§ Prompt: Copy out each line below that contains the string "will", matching its case exactly.

§ Records for this task:
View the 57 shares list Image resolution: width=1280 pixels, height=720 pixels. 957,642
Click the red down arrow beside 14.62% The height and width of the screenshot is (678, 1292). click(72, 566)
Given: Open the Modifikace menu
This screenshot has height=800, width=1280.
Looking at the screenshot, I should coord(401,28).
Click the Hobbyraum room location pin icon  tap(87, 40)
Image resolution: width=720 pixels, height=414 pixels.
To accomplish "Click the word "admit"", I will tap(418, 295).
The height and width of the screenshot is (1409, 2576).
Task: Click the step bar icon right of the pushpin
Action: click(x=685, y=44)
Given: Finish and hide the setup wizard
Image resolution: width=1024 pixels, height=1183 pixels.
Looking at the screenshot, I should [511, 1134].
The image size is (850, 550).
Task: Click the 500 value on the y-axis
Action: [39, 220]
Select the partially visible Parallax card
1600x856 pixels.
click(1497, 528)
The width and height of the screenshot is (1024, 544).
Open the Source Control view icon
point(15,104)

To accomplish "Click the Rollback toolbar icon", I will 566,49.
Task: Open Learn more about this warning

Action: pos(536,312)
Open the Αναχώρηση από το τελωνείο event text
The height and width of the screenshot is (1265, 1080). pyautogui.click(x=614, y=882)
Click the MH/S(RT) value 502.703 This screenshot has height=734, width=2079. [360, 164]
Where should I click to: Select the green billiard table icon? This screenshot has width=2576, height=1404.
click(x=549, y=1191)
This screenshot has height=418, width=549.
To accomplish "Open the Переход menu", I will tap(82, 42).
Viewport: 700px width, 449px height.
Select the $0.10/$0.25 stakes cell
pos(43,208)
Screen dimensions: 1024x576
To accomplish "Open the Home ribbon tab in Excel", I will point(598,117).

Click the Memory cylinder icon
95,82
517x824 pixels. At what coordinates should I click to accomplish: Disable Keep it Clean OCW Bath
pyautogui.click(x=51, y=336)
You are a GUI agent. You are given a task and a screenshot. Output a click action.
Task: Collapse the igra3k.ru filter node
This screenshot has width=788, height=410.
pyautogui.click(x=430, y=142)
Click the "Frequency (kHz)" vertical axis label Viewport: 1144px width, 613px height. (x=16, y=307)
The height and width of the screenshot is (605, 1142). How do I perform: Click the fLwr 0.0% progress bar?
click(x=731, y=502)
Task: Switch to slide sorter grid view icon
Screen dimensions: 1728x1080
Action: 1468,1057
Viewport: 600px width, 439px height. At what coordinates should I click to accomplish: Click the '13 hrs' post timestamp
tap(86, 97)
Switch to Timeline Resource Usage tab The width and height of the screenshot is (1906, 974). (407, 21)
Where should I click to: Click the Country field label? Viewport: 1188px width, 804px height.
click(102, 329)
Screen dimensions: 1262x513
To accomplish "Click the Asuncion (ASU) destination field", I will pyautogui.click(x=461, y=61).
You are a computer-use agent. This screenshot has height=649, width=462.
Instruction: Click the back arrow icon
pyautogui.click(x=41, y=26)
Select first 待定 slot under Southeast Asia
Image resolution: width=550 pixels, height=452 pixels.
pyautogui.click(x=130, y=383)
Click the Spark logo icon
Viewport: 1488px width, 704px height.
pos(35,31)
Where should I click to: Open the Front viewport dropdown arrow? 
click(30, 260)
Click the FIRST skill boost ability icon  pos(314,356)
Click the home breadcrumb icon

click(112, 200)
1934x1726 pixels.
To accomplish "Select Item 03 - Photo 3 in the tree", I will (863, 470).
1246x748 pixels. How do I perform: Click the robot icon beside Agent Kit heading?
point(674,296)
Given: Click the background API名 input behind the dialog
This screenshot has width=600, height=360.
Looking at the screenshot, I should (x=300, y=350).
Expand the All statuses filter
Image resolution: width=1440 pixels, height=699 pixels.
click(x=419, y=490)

§ Expected output:
To accomplish "Click the word "admit"", I will tap(418, 295).
To accomplish "Click the Rollback toolbar icon", I will 566,49.
To accomplish "Open the Переход menu", I will tap(82, 42).
To accomplish "Open the Home ribbon tab in Excel", I will point(598,117).
To accomplish "Click the Asuncion (ASU) destination field", I will pyautogui.click(x=461, y=61).
To accomplish "Select Item 03 - Photo 3 in the tree", I will (863, 470).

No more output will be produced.